Why White on Yom Kippur

Why White on Yom Kippur

People like to wear things that to show how special holidays are to them. The same is true regarding Biblical Holidays. One of the colors traditionally worn by Jews during Yom Kippur is white. This isn’t too hard to understand since Yom Kippur is the Day of Atonement, and white is often associated with purity in the Jewish Bible.

"'Come now, and let us reason together,' Says the Lord, 'Though your sins are like scarlet, they shall be as white as snow; though they are red like crimson, they shall be as wool'" (Isaiah 1:18). “Many shall be purified, made white, and refined, but the wicked shall do wickedly; and none of the wicked shall understand, but the wise shall understand” (Daniel 12:10).

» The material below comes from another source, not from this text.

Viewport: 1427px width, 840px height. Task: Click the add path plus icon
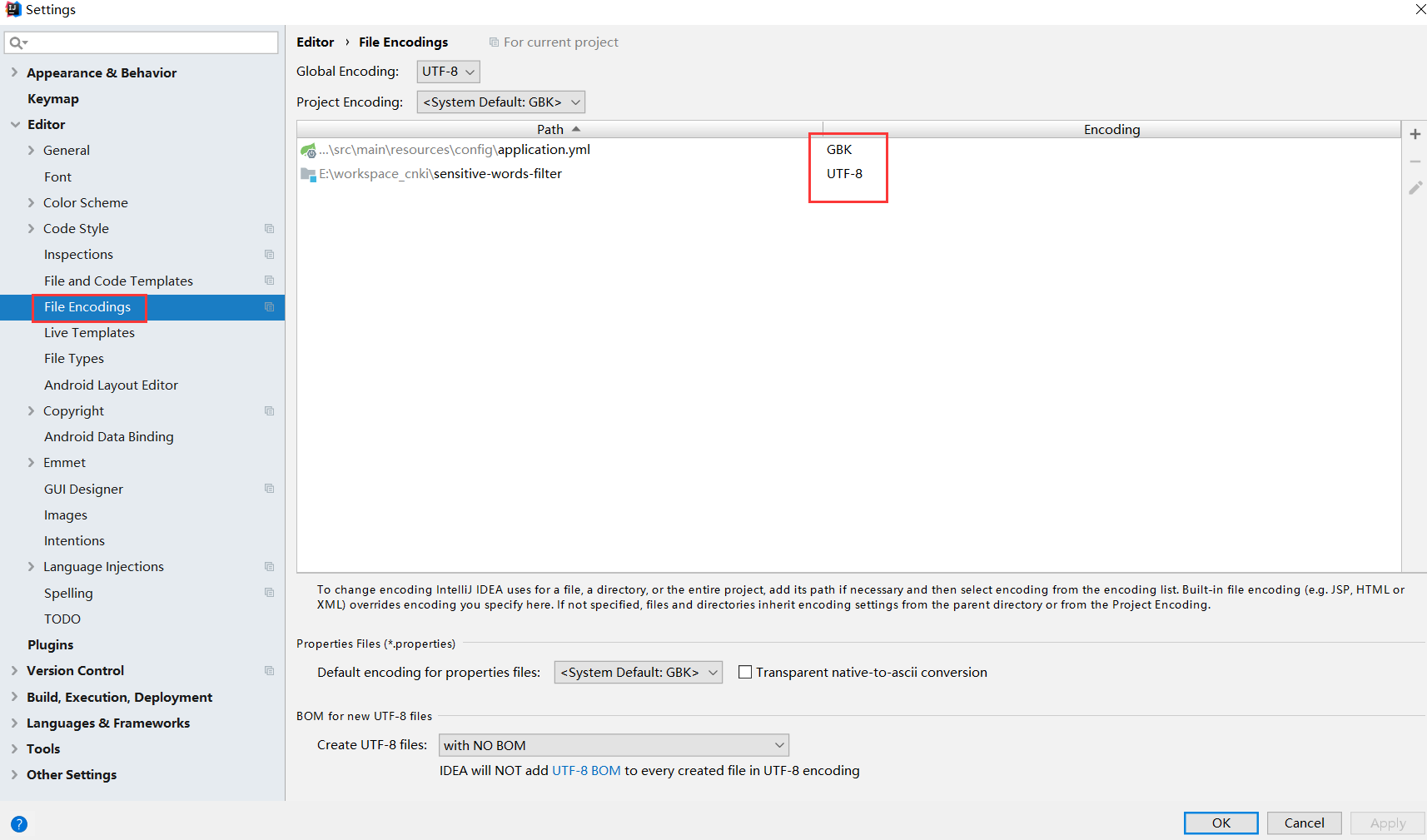pyautogui.click(x=1415, y=133)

The Bible states, “Let your garments always be white, and let your head lack no oil” (Ecclesiastes 9:8). Just as white is a symbol of righteousness in the Bible, oil represents the Spirit of God in the Bible. “Then Samuel took the horn of oil and anointed him in the midst of his brothers; and the Spirit of the Lord came upon David from that day forward. So Samuel arose and went to Ramah” (1 Samuel 16:13). There is not a law in the Torah that says Jews have to wear white on Yom Kippur specifically, but it is a very good tradition that can help us remember what God wants to do for us. The Torah tells us, "'Speak to all the congregation of the children of Israel, and say to them: "You shall be holy, for I the Lord your God am holy"'" (Leviticus 19:2). But how does this happen?

Well, one of the interesting things about light colors that most people may have noticed is that the lighter the shade the harder it is to hide defects caused by stains or spots. Purity makes impurity more noticeable. The closer we come to God by spending time in prayer, the Bible, and walking in God’s paths, the more we will notice where we fall short of being as pure as we desire to be. Things we may have never thought of as bad before may stand out more to us, leaving us less satisfied with the condition of our lives which in turn can drive us to spend more time with God. 

This process of growing in the Lord is known as sanctification. God says “You shall not profane My holy name, but I will be hallowed among the children of Israel. I am the Lord who sanctifies you” (Leviticus 22:32). Becoming righteous does not come naturally to us, but God is the one who changes us overtime as we give our lives to Him. So when you wear white, remember that God has the power to cleanse you so you have no spots or stains in your character. “Therefore, tell them that Adonai-Tzva’ot says this: “Return to me,’ says Adonai-Tzva’ot, ‘and I will return to you,’ says Adonai-Tzva’ot” (Zechariah 1:3).